There exist infinitely many primes of the form $p = \lfloor\sqrt{n} + \sqrt{n + 1}\rfloor$.

Question

Is it difficult to prove this existence problem? There are infinitely many $n \in \Bbb{N}$ such that :

$$
p = \lfloor \sqrt{n} + \sqrt{n+1} \rfloor
$$
is a prime number.

Attempt:

Every odd prime $p$ can be written $p = \lfloor{\dfrac{p}{2}} \rfloor + \lfloor \dfrac{p}{2} + 1\rfloor = \lfloor\sqrt{(\dfrac{p}{2})^2} \rfloor +\lfloor \sqrt{(\dfrac{p}{2} + 1)^2} \rfloor$

Answer 1

Letting $\sqrt{n} + \epsilon = \sqrt{n+1}$ for some $\epsilon > 0$, squaring gives $n + 2\epsilon \sqrt{n} + \epsilon^{2} = n + 1$ therefore the equation $\epsilon^{2} + 2\epsilon \sqrt{n} - 1 = 0$ has solution $\epsilon = \sqrt{n} - \sqrt{n - 1}$

For $n > 1$ this difference will always be less than 1, thus you arrive at the result that $\lfloor \sqrt{n} + \sqrt{n+1}\rfloor = 2k-1$ when $n+1 = k^2$

#### Activities:
1. In two sentences, sum up the math thread about primes from square roots.
2. Write out word for word the part of the math thread starting with "Is it difficult" and going on through "a prime number.".
Use only the math thread above to do this.

#### Entries provided:
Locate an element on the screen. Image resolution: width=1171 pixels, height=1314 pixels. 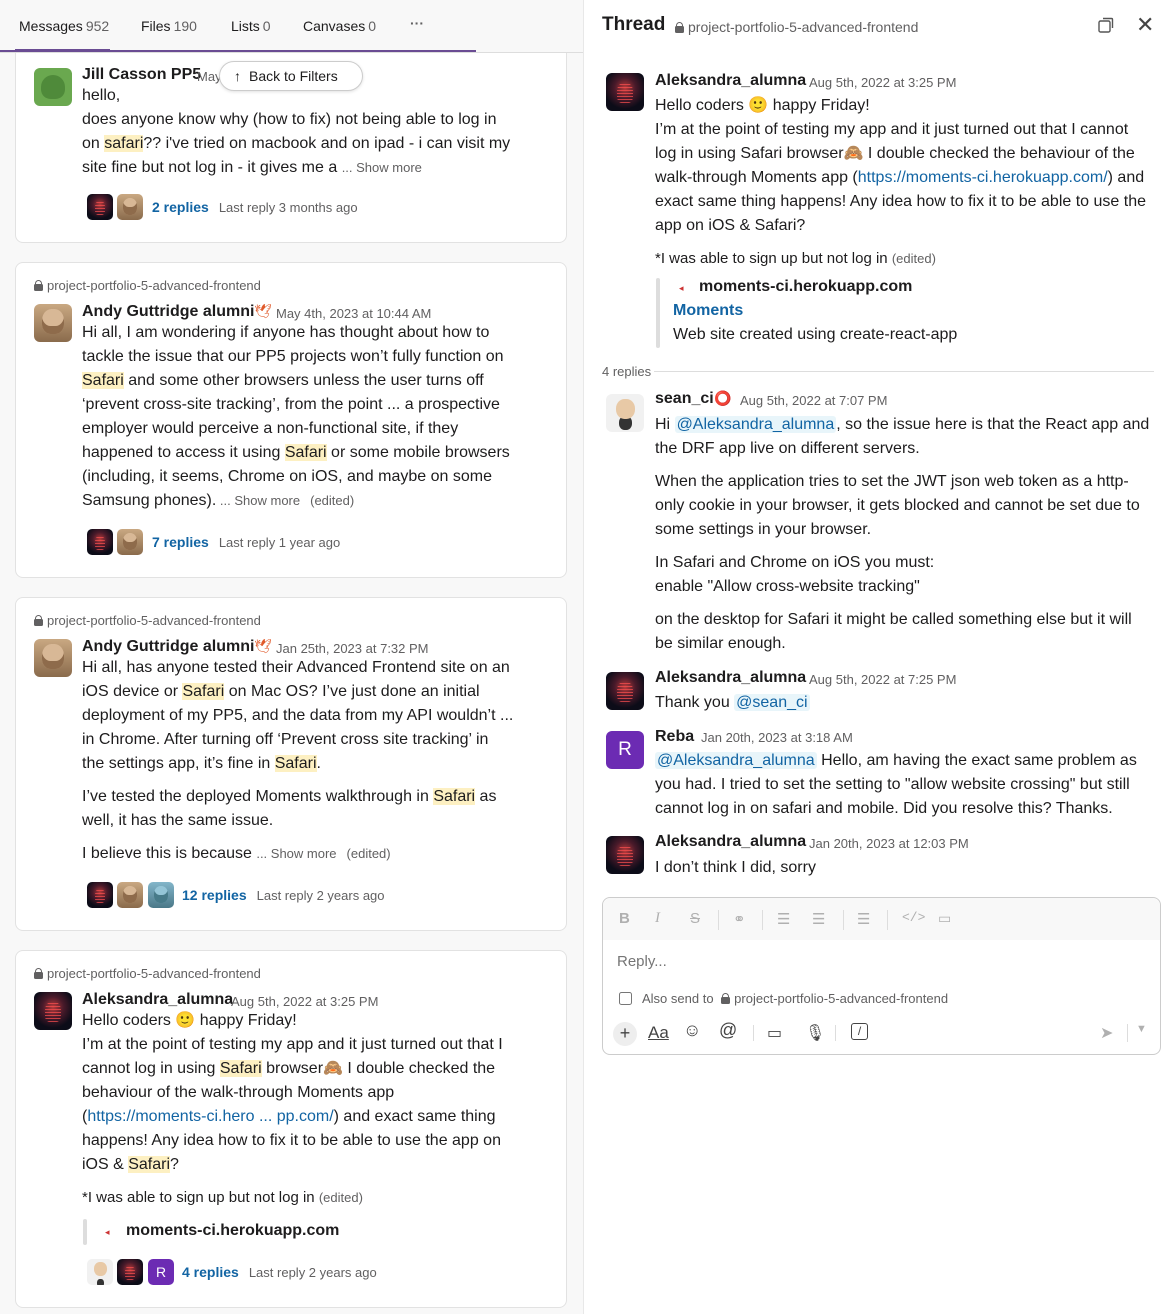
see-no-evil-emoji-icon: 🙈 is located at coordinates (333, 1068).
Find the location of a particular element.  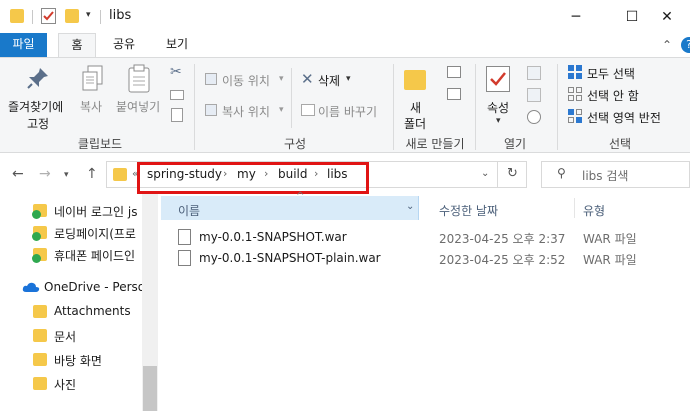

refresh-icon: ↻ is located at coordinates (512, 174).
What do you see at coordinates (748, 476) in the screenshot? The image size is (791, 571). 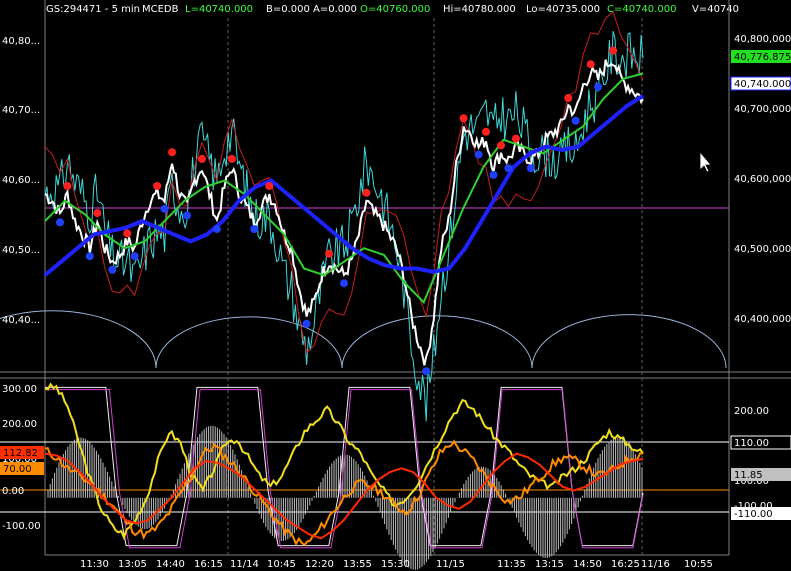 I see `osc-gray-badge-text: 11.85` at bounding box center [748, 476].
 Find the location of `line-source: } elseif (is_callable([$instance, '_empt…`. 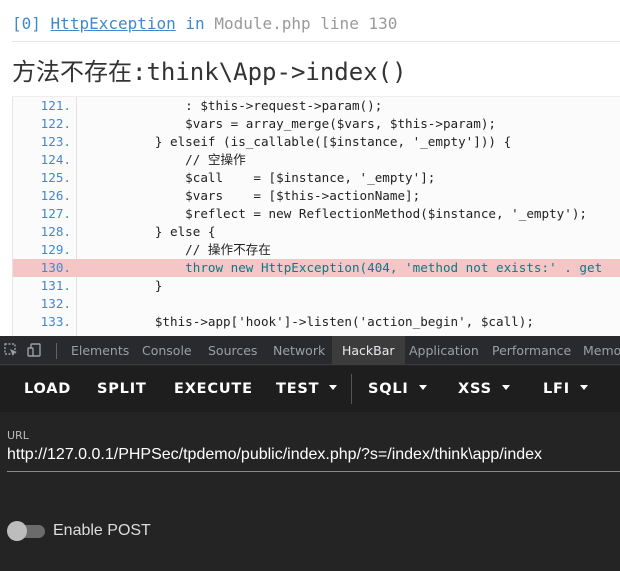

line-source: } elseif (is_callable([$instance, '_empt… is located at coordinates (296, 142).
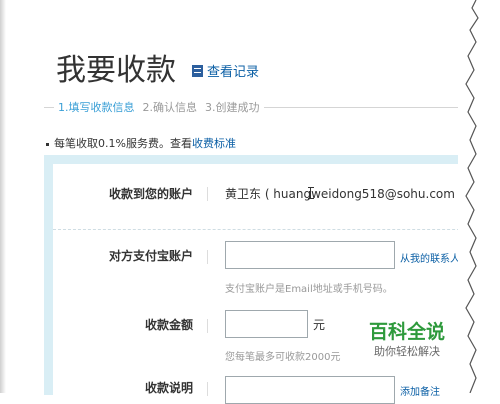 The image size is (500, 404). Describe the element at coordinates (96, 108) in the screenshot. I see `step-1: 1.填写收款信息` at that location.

...

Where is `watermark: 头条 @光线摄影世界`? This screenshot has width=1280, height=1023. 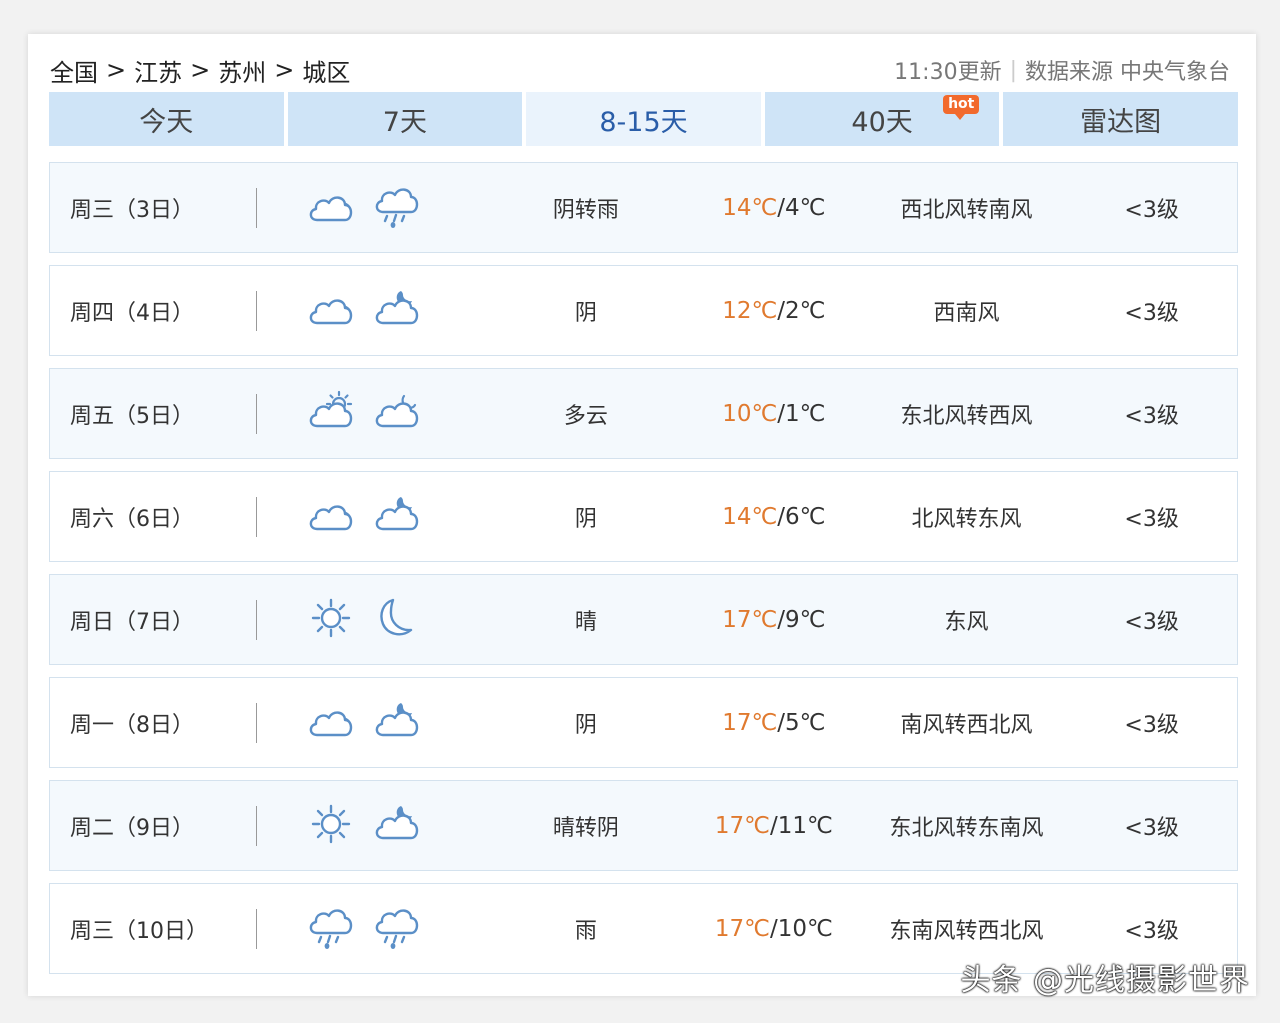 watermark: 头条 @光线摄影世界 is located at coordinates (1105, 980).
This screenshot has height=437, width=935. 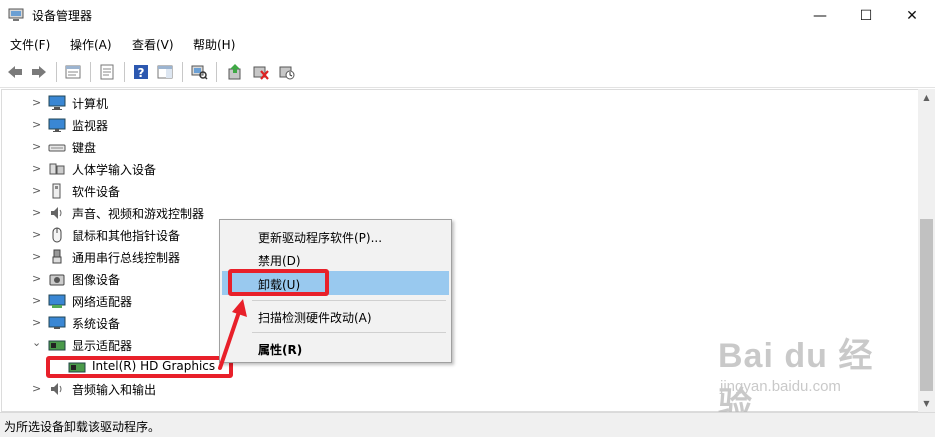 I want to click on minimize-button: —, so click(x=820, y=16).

#### Answers given:
1. The question asks whether it is hard to prove that there are infinitely many natural numbers n for which the floor of √n + √(n+1) is prime, and the asker's attempt writes every odd prime p as the floor of p/2 plus the floor of p/2 + 1. The reply sets √n + ε = √(n+1), says this difference is always less than 1 for n > 1, and concludes that the floor of √n + √(n+1) equals 2k − 1 when n + 1 = k².

2.
Is it difficult to prove this existence problem? There are infinitely many $n \in \Bbb{N}$ such that :

$$
p = \lfloor \sqrt{n} + \sqrt{n+1} \rfloor
$$
is a prime number.